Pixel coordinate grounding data
● ● ● ● ●
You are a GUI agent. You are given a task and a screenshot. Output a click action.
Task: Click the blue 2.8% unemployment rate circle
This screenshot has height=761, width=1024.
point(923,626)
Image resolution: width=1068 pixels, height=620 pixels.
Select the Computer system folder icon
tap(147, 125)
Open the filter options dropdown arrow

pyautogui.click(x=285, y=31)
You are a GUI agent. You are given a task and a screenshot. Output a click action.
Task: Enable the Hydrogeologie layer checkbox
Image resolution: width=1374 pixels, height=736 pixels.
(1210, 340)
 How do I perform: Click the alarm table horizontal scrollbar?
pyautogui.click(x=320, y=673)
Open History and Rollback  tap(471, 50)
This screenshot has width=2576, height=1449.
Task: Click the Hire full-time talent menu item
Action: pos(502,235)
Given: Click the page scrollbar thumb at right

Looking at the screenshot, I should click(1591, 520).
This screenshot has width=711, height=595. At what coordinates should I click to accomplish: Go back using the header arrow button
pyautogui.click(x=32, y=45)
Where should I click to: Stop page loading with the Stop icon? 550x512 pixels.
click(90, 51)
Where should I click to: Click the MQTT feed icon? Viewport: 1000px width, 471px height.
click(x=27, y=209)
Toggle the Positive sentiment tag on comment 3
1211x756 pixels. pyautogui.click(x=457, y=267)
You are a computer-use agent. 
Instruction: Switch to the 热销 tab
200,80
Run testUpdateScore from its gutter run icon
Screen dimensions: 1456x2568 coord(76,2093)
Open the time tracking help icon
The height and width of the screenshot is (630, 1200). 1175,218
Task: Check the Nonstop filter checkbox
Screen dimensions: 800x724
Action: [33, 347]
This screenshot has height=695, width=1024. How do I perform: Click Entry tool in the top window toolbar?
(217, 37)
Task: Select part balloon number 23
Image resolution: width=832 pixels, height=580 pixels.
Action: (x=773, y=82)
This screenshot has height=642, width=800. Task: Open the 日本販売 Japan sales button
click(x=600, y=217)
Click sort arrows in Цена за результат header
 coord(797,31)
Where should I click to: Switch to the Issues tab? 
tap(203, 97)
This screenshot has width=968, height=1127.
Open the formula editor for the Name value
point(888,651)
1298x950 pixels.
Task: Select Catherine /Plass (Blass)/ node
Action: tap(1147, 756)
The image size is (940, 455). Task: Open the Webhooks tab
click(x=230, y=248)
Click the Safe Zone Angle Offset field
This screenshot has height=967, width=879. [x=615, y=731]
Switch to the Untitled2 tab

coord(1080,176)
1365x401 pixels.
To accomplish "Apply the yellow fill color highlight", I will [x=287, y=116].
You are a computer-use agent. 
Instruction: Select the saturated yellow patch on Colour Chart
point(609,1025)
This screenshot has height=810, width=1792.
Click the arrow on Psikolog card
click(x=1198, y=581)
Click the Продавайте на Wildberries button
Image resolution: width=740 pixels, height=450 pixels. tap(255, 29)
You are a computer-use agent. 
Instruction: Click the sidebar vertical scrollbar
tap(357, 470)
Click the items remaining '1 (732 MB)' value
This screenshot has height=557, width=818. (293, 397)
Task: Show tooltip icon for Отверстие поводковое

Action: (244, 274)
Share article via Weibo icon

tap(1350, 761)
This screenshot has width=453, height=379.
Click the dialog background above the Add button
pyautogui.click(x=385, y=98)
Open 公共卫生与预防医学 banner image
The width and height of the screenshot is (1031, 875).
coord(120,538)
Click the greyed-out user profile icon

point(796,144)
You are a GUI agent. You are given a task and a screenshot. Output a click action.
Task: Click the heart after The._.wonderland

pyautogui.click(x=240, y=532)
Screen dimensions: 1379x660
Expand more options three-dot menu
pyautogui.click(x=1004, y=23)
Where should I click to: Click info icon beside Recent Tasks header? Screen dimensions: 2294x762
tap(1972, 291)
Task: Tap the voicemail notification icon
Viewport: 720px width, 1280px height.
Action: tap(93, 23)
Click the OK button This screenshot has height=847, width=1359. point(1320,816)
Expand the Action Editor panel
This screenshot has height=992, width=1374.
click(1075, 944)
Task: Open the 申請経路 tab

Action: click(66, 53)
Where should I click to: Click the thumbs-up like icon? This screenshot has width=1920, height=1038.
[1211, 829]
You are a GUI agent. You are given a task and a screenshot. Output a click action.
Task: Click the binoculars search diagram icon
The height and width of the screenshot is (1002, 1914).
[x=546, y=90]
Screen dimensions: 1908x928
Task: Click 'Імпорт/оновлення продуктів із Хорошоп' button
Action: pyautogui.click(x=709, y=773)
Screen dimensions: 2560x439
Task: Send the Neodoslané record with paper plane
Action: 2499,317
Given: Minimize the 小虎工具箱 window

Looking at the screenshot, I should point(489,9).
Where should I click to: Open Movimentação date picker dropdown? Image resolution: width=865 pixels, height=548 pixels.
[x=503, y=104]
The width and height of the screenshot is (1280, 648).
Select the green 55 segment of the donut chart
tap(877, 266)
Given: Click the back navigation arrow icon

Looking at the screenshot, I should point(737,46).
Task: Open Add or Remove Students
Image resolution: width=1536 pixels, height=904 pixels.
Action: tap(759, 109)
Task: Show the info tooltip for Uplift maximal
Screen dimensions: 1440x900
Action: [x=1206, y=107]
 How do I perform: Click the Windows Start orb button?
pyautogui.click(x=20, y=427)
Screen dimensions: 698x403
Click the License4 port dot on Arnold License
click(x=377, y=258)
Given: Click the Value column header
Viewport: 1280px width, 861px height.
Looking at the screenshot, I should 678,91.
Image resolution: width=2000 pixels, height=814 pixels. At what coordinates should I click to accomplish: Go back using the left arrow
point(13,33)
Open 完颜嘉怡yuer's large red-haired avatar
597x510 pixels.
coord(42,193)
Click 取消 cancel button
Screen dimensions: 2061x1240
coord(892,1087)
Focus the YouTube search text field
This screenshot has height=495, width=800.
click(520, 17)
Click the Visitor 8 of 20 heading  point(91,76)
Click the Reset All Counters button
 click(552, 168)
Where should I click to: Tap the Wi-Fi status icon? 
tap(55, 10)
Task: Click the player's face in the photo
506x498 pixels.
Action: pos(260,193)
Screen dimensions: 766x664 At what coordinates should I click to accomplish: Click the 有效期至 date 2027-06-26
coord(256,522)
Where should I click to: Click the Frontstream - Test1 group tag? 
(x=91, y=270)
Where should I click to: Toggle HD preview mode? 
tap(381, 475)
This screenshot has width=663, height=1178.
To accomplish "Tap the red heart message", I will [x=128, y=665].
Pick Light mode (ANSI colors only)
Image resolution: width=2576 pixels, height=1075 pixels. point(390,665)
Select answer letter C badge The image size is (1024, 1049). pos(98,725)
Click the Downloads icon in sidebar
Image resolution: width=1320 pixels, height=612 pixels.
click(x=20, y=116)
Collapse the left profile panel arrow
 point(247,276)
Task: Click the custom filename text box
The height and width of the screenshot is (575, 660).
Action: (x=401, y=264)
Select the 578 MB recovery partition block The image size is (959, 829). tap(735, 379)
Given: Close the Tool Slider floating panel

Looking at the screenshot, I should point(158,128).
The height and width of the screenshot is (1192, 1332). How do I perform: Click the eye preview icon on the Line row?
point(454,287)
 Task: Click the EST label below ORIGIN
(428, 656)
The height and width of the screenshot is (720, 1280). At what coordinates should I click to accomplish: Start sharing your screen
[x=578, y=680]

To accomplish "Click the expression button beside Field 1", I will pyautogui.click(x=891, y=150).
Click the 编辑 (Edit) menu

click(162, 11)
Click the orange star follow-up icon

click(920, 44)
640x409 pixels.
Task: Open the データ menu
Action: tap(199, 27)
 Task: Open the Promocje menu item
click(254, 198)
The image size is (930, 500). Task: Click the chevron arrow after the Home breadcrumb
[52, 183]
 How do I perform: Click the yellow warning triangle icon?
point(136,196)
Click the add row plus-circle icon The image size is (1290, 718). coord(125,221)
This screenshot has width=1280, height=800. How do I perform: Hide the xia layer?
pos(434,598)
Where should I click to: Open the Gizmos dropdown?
● ● ● ● ●
Exercise prompt:
Lines from the start of the records through the one containing "Task: Enable the Hydrogeologie layer checkbox" are what should be retyped, exactly and in full, both ends included.

Solved exercise:
You are a GUI agent. You are given a task and a screenshot. Output a click action.
Task: Click the blue 2.8% unemployment rate circle
This screenshot has height=761, width=1024.
point(923,626)
Image resolution: width=1068 pixels, height=620 pixels.
Select the Computer system folder icon
tap(147, 125)
Open the filter options dropdown arrow

pyautogui.click(x=285, y=31)
You are a GUI agent. You are given a task and a screenshot. Output a click action.
Task: Enable the Hydrogeologie layer checkbox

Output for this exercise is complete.